CCIM Feature

Crowdfunding Conundrum

Sometimes new ideas aren’t so new after all. Take crowdfunding, for example, says Gene Trowbridge, CCIM, a senior partner of Trowbridge & Taylor LLP and a CCIM Institute senior instructor. When France gave the U.S. the Statue of Liberty in 1885, publisher Joseph Pulitzer used crowdfunding to raise the money for its pricey pedestal, with more than 120,000 people contributing nickels and dimes to the cause.

“If this happened now, the Securities and Exchange Commission would have no conflict because there was no profit motive on the part of the donors, so it would not be considered the sale of a security,” says Trowbridge, who covers the ins and outs of crowdfunding in his Ward Center course, Ultimate Group Sponsor Workshop.

That’s the inherent conundrum of crowdfunding and investment in commercial real estate transactions. How do commercial real estate professionals juggle the need for capital with SEC restrictions when selling a security?

The SEC’s answer in July 2013 was to adopt the new Regulation D, Rule 506(c), under the Jumpstart Our Business Start-ups or JOBS Act. “This new regulation allows commercial real estate brokers to advertise to accredited investors,” Trowbridge says. “The U.S. government thinks those people are rich enough and smart enough to make investment decisions without government oversight.”

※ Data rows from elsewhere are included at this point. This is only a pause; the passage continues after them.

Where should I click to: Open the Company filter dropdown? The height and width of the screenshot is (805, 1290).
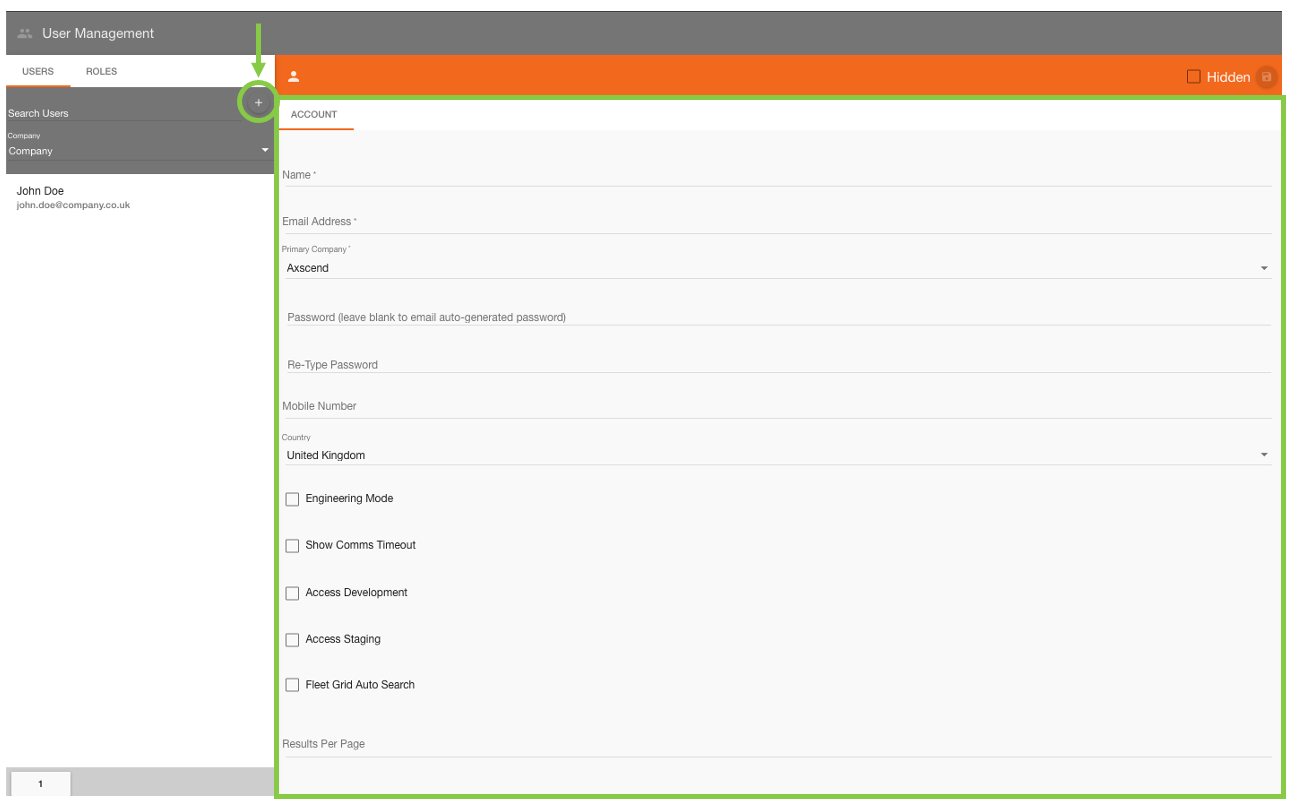[x=138, y=151]
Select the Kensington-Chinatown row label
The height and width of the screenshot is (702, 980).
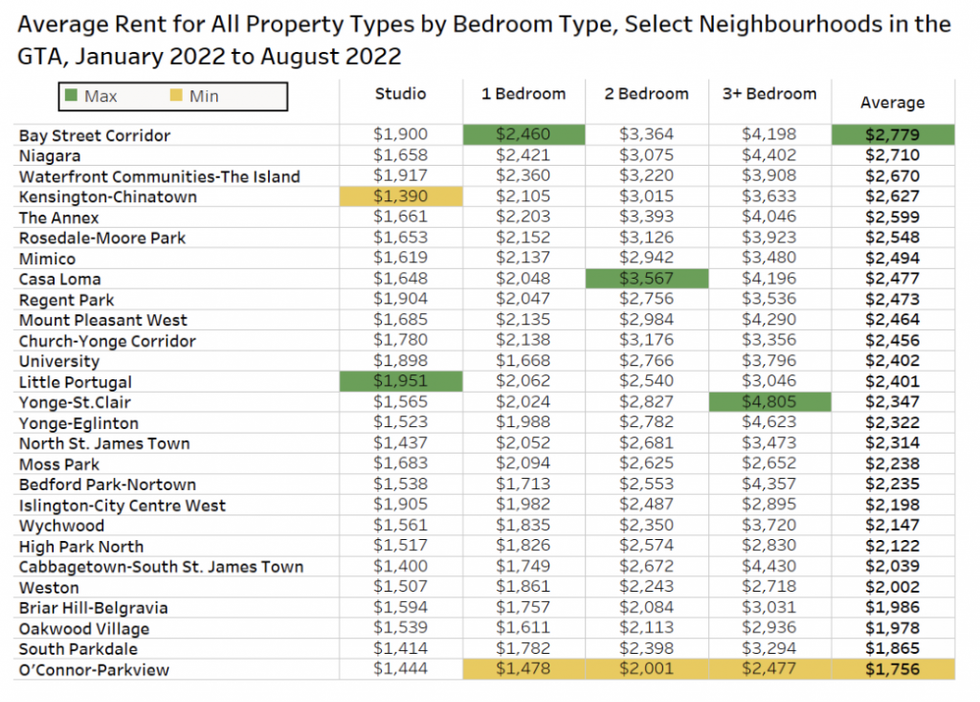tap(108, 197)
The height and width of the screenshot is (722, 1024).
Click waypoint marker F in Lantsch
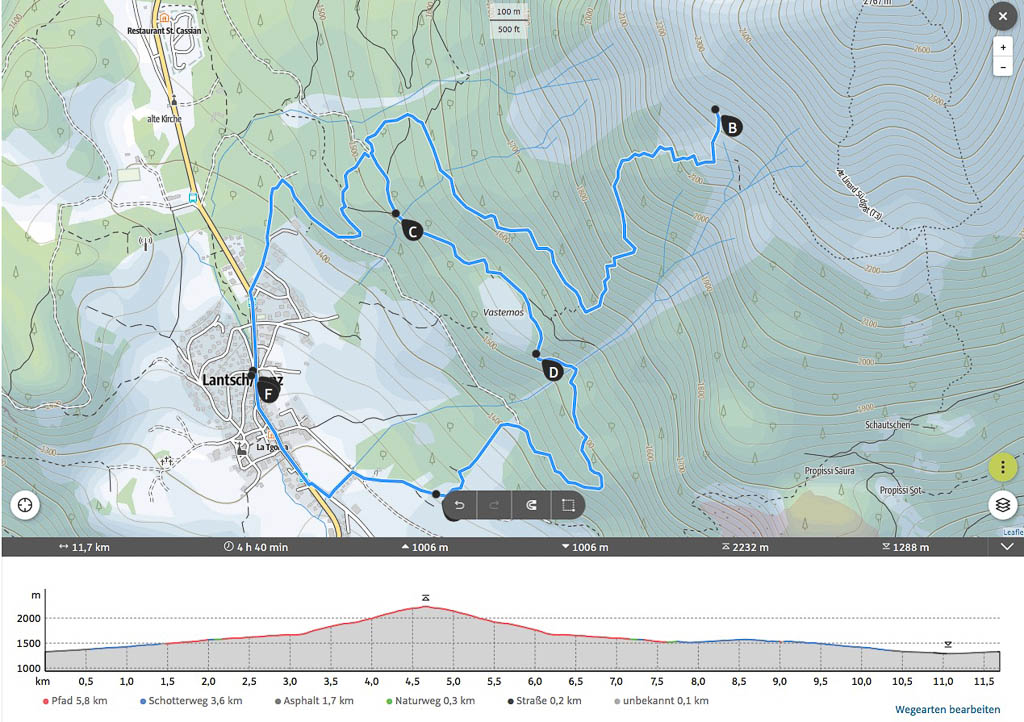[x=267, y=391]
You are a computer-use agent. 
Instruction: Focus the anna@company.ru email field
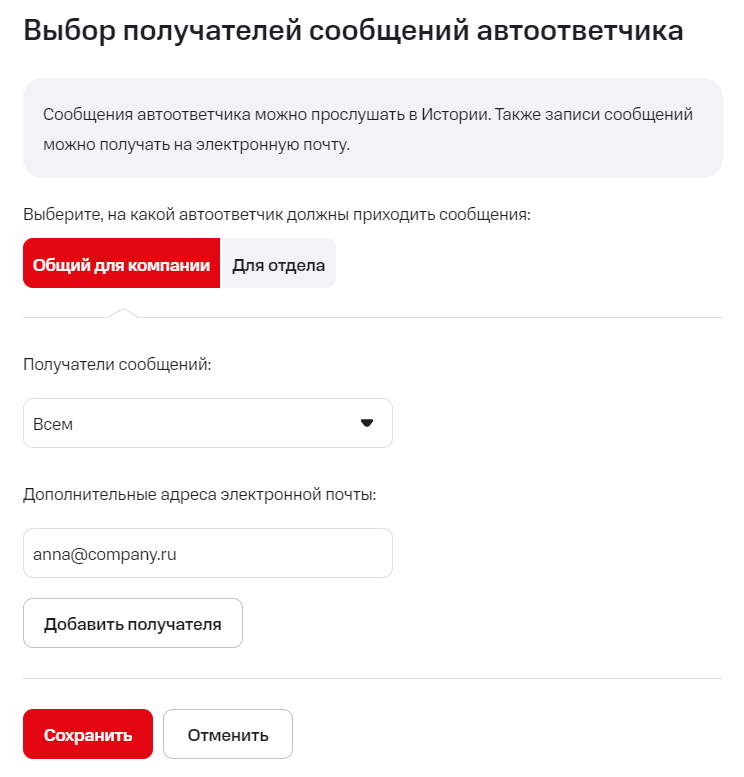(x=207, y=553)
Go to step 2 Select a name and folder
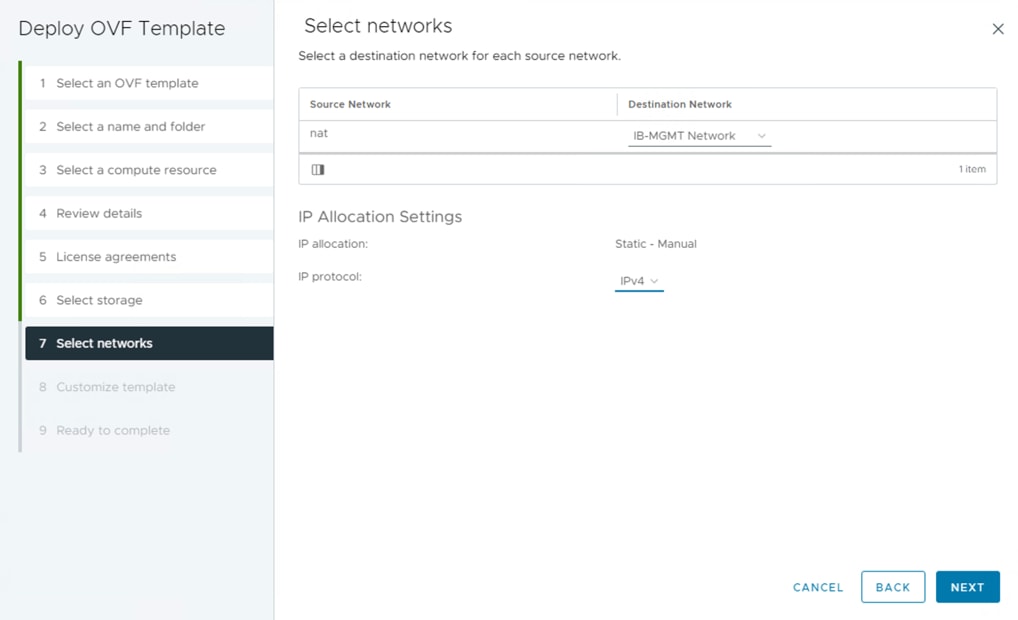1018x620 pixels. 130,127
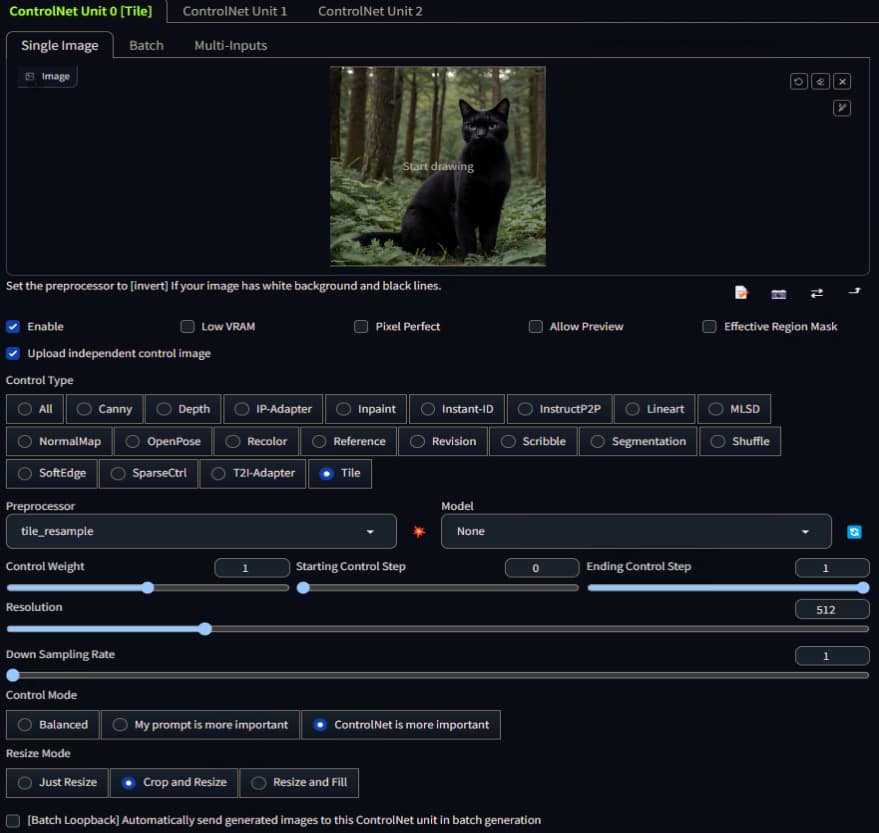Check the Allow Preview option
The width and height of the screenshot is (879, 833).
tap(536, 327)
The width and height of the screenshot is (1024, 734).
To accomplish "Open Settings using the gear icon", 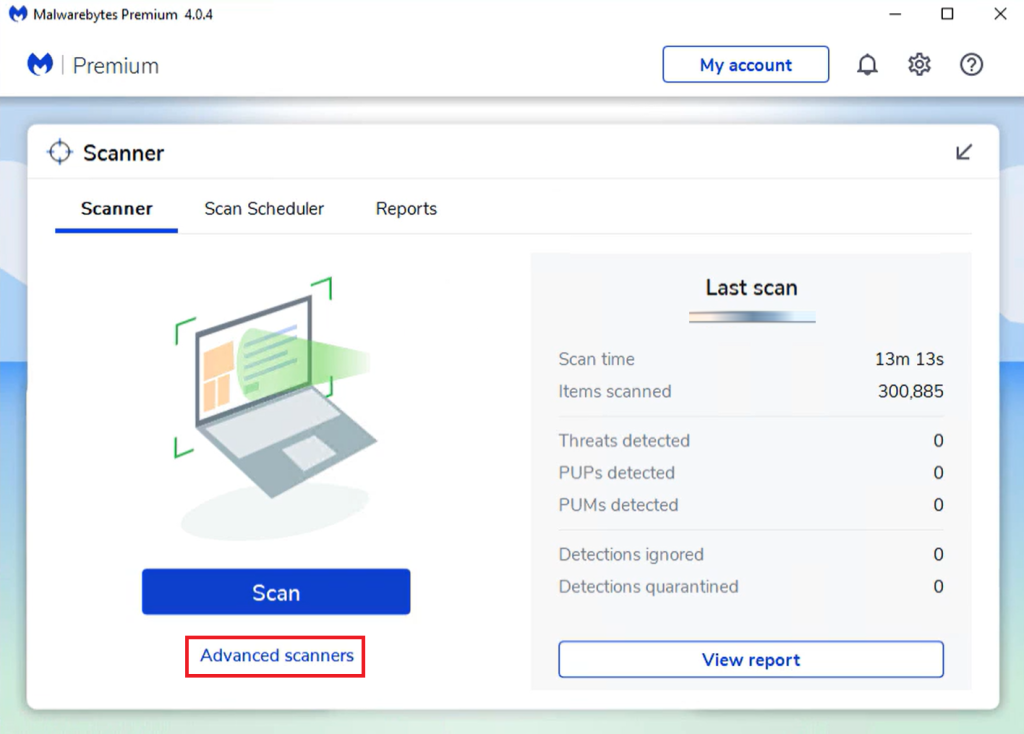I will [918, 64].
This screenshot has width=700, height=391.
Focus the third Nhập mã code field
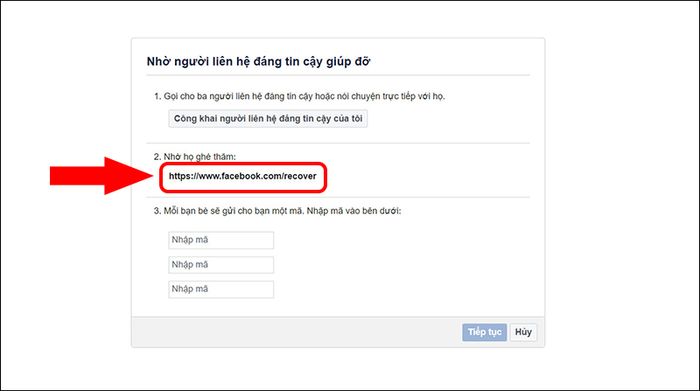point(221,289)
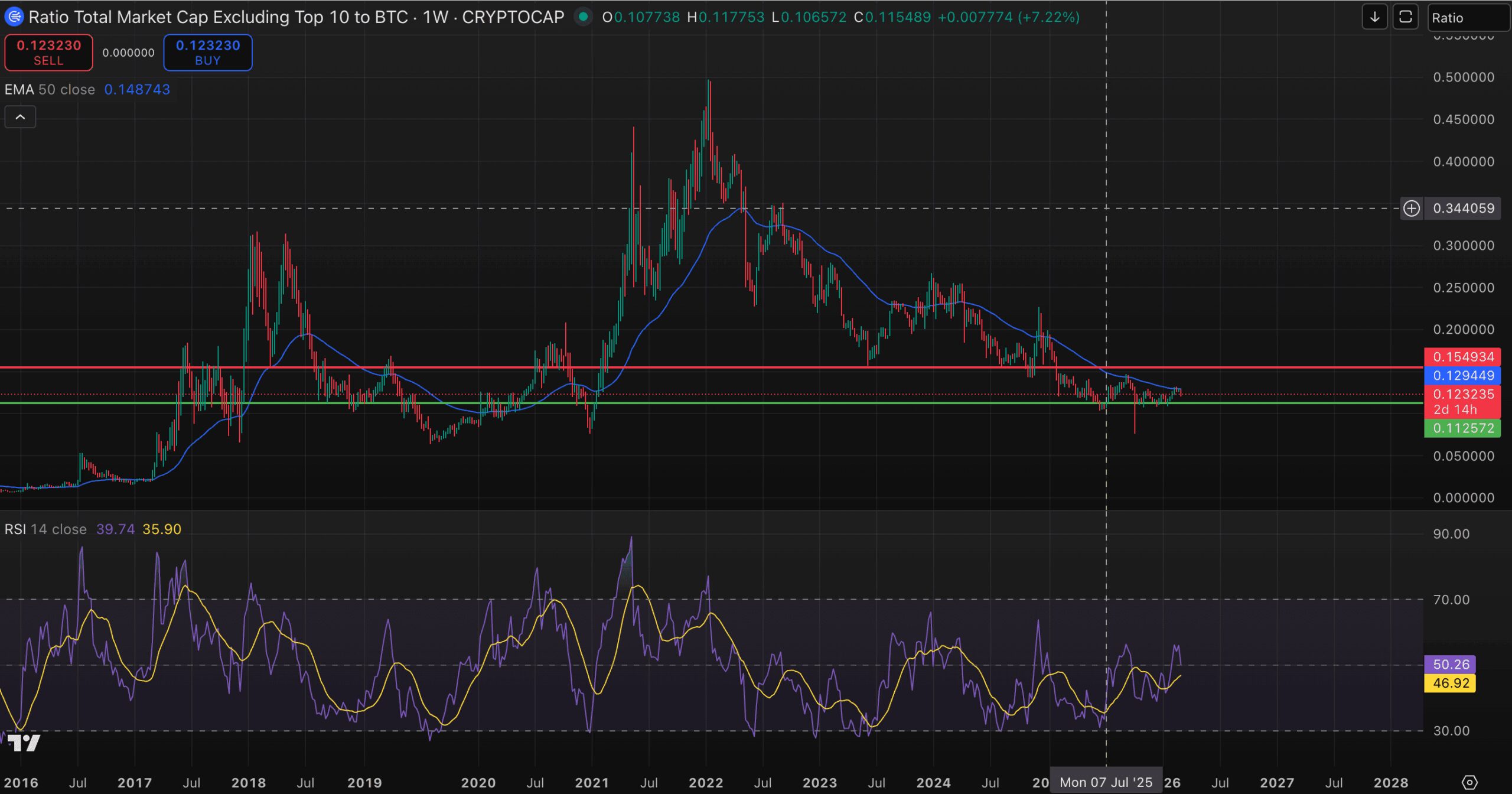Click the CRYPTOCAP symbol logo icon
Screen dimensions: 1512x794
click(x=14, y=17)
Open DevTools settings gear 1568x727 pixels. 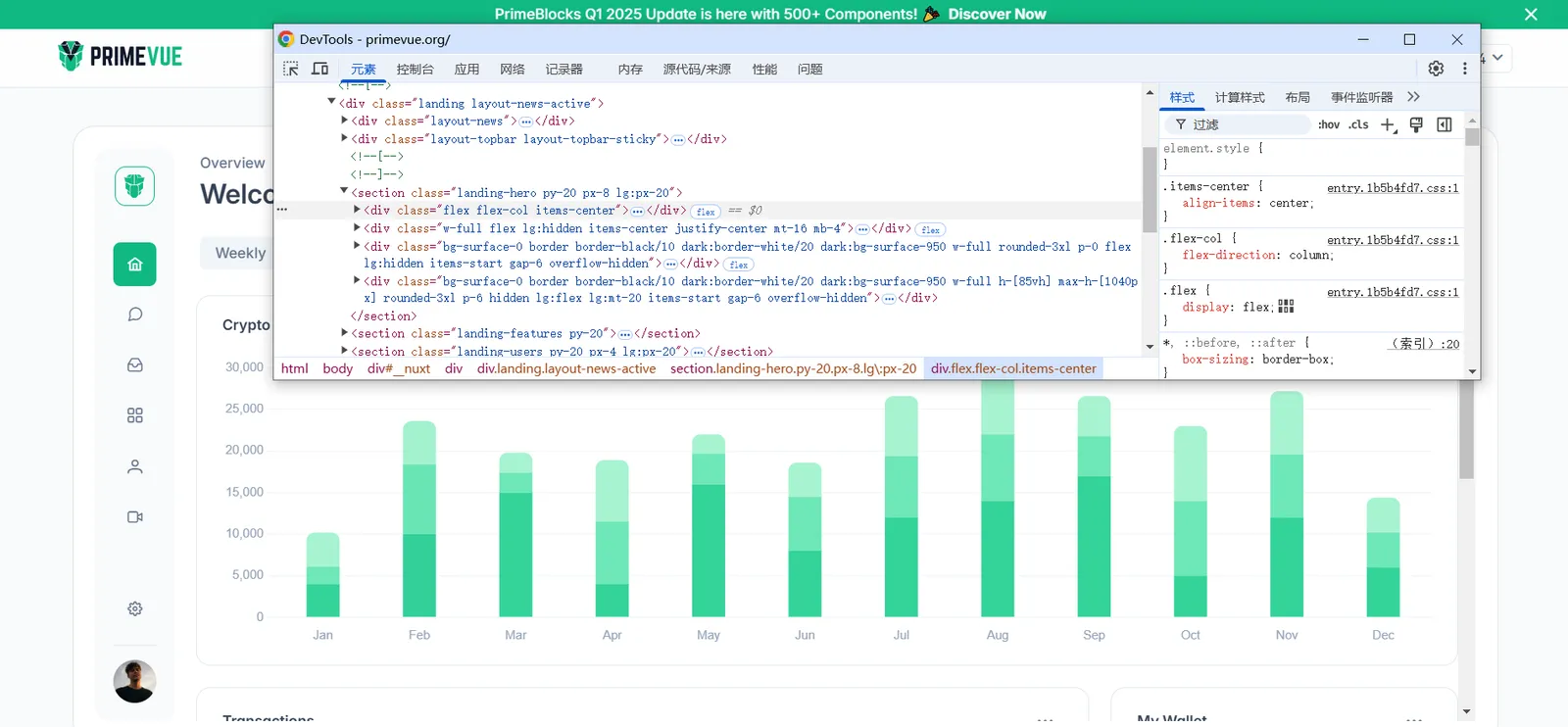pyautogui.click(x=1436, y=69)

An accredited investor is an individual with a net worth of more than $1 million, excluding primary residence, or a person who makes more than $200,000 per year of income if single or more than $300,000 per year if married, filing jointly, according to the SEC.

However, the SEC still has not issued any final rules for equity crowdfunding, which, under Title III of the JOBS Act, will allow offerings up to $1 million to be made to non-accredited investors. “There is confusion in the marketplace about the difference between accredited and non-accredited investors,” Trowbridge explains. “It is not legal to advertise crowdfunding deals that offer a return on investment to non-accredited investors.”

Late last year the SEC indicated thatit will finalize the equity crowdfunding rules by October2015, but plan on saving your nickels and dimes until January 2016, the earliest the rules could take effect.